My simple way of explaining this to young men is - This is why Victoria's Secret models look better to most people than Russian Women Weight Lifters.
Blade:
The blade isn't a sharpened piece of steel. To look ,feel, and work properly it need "flow" in all directions. You did a good job of making the bevels high, and curving the handle into the spine. Making that curve a bit smoother toward the tip, and bringing the blade edge up to the point a little less sharply will make a better looking and cutting knife. The place where you need to really add something is in the thickness. The blade should have a "Distal Taper" ,which means it should taper thinner as it goes toward the point from the ricasso ( the place between the handle and where the plunge line is). This taper makes the blade look better, and improves balance and cutting efficiency.
Also, unles there is a reason for a blade to be wide (as in a chopping knife), the blade should be a bit less wide than the one you made. It would cut the same, but will handle and look better if that knife was about 1/4" narrower.
Micarta:
Look at the top view of your handle....notice how the two sides don't match?
That is because Micarta has a grain and direction to it. You must make sure the scales are oriented with the same sides out and up on each side. Marking the insides with arrows can help prevent putting them on wrong.

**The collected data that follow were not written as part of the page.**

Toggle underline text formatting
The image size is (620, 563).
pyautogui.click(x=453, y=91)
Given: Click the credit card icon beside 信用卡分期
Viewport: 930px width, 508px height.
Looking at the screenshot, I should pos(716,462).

If cutting scales from a larger sheet of Micarta, make sure all are cut on the same orientation, and mark the sides.
Handle finishing:
All handle work should be done with the blade well taped up.
Micarta, and most handle materials, don't like high speed, heat, or pressure. They will burn if any of these are used. It is hard to keep the belt speed slow on many grinders. Fresh belts will help keep the heat down. After basic shaping with a 220 grit new belt, hand sanding is often the best method. Don't forget that files and rasps are excellent tools for handle shaping. Go slow, and take a little off at a time. It is far easier to take a little more off than to put some back on.
The Whole Package:
A knife isn't an assembly of a handle, guard, and blade. It is a marriage of these elements. It should flow from one to the other in a smooth and graceful movement. A even and gradual taper from the butt to the tip, and some gradual curve in profile along that path will make a knife "POP". Looking at the knives in knife books and The Gallery on BF should give you some ideas about how to accomplish this "flow".
Again, I will use my female analogy - Dolly Parton, Jessica Stam, and Elizabeth Taylor all look great, buy putting Liz's face on Dolly's chest, over Jessi's hips and legs would make a hideous looking woman. All the parts need to match and "flow" together.